As the beau ideal of a dusty country town, McKellen is all boisterous
affection and puckish candor. From the moment he capers onto the
stage, he seems infinitely more alive than everyone around him. No
matter how thwarted or downcast, he never loses his vision of life as
adventure rather than mere existence. But as his admirers gradually
realize, the very boyish traits that make Platonov so appealing also
render him irresponsible: unlike the safe and predictable dullards
around him, he has simply never grown up. In the funniest yet most
poignant scene, he feverishly debates whether to stay faithful to his
wife (Kate Burton) or sneak off to join a handsome widow who has
urged a liaison (Kathryn Walker), when who should appear on his
doorstep but an old flame (Kim Cattrall), now his best friend's new
bride, to whom he impulsively proposed elopement in a stupor after
lunch. Doors slam; people hop out from bushes and then back behind
them; Platonov carries on simultaneous conversations, and the wrong
people hear him. This might be French bedroom farce, except that
lives are at stake. Whatever Platonov decides, his little world will
not reach equilibrium again.
Wild Honey originated at Britain's National Theater. This staging
reunites much of the same creative team, including Director
Christopher Morahan (TV's The Jewel in the Crown) and Set Designer
John Gunter, who delightfully fills the stage with fireworks, birch
forests, rustic homes and railroad cars--the last achieved with
special effects cheerily akin to "Mr. Toad's Wild Ride" at Disney
World. The one vital element not imported was the cast surrounding
McKellen. Fortunately, the unevenness of the American replacements
barely affects the savor of Wild Honey.
--By William A. Henry III
---------------------------------------------------------
BEST OF '86
BIG DEAL Bob Fosse's sinuous choreography and inspired staging of
classic songs--including a sardonic, syncopated chain-gang rendering
of Ain't We Got Fun--highlighted a witty, rueful and all too short-
lived musical about bumbling burglars and reluctant romance in
Depression-era Chicago.
BROADWAY BOUND Jokemeister Neil Simon has proved himself an artist
in the trilogy that began with Brighton Beach Memoirs and Biloxi
Blues. He reaches a pinnacle in this comic yet unflinching
reflection on his parents' troubled marriage and the psychic origins
of his own career.
EMILY Stephen Metcalfe's farce at San Diego's Old Globe Theater
slyly sent up contemporary mores and materialism. Madolyn Smith's
beguiling performance gave the self-absorbed yuppie title character
an unlikely likability.
FENCES In Ma Rainey's Black Bottom, August Wilson launched a cycle
about black life in each decade of the century. His new work,
mounted by the Yale Repertory Theater in New Haven, Chicago and
Seattle and scheduled for Broadway in March, depicts a baseball
player turned sanitation worker in the 1950s. James Earl Jones has
his most exciting role since The Great White Hope.

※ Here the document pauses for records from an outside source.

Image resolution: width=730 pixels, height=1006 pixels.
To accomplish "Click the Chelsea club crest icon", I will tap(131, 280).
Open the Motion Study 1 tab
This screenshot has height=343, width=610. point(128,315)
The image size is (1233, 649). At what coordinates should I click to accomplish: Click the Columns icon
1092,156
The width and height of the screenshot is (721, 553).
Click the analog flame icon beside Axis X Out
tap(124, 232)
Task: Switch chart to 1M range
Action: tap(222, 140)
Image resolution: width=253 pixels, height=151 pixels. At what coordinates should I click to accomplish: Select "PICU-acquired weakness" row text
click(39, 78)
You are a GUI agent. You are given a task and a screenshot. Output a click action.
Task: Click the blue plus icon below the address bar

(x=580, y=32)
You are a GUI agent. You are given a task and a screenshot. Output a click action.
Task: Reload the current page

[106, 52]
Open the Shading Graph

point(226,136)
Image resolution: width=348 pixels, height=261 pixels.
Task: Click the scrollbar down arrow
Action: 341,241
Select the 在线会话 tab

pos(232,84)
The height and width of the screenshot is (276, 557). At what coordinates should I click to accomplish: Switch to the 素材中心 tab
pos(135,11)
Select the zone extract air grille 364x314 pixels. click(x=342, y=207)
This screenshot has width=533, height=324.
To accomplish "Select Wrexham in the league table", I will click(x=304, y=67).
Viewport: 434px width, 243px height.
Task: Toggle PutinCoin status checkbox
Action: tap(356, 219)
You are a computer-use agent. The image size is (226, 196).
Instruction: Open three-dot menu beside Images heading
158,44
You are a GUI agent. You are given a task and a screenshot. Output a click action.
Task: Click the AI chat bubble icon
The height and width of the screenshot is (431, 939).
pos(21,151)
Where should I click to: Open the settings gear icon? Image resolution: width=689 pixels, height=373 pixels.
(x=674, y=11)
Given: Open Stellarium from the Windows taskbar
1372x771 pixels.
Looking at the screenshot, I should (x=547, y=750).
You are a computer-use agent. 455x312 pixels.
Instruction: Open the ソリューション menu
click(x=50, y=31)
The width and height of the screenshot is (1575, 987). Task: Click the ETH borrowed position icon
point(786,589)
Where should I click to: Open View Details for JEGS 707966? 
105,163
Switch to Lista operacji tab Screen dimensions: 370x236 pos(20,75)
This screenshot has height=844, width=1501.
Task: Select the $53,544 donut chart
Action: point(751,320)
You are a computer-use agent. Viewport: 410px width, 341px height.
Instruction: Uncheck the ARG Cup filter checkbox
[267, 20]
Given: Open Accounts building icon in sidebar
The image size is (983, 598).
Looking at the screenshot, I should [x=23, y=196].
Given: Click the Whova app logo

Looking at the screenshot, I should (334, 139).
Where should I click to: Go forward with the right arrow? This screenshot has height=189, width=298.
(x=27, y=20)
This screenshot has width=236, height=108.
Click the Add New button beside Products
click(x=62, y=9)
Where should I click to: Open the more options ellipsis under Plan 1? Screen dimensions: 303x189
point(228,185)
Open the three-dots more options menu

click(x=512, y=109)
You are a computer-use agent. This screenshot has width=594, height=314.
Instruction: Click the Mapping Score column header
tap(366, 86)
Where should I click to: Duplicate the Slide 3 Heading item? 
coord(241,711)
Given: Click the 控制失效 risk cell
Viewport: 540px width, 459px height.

FIGARO GETS A DIVORCE Odon von Horvath's 1937 satire about an ousted
dictator got a dazzling U.S. premiere at the La Jolla Playhouse near
San Diego. Director Robert Woodruff interpolated sly references to
the Marcos and Somoza clans, and his expressionistic staging throbbed
with energy.
THE HOUSE OF BLUE LEAVES John Guare's zany yet compassionate
portrait of losers who live in awe of celebrities is having an
impeccable Broadway revival. Swoosie Kurtz's mad housewife was the
performance of the year.
LONG DAY'S JOURNEY INTO NIGHT Jonathan Miller's swift, funny
rendering of an often lugubrious work was not so much a revival as a
rediscovery. It proved that O'Neill's lyric family tragedy can work
as gritty naturalism.
ME AND MY GIRL Effervescent, corny and completely irresistible, this
1937 British musical about a Cockney turned lord has conquered
Broadway. Robert Lindsay's seemingly matchless star turn is
gloriously rivaled by his once and future successor, Jim Dale.
RUM AND COKE Keith Reddin, who was four years old during the Bay of
Pigs invasion, sensitively evoked its tragicomic excesses and
catastrophic outcome for Cuban exiles and American scions of
privilege and for the Government they both served.
WILD HONEY Chekhov's first play, shrewdly revamped by Michael Frayn.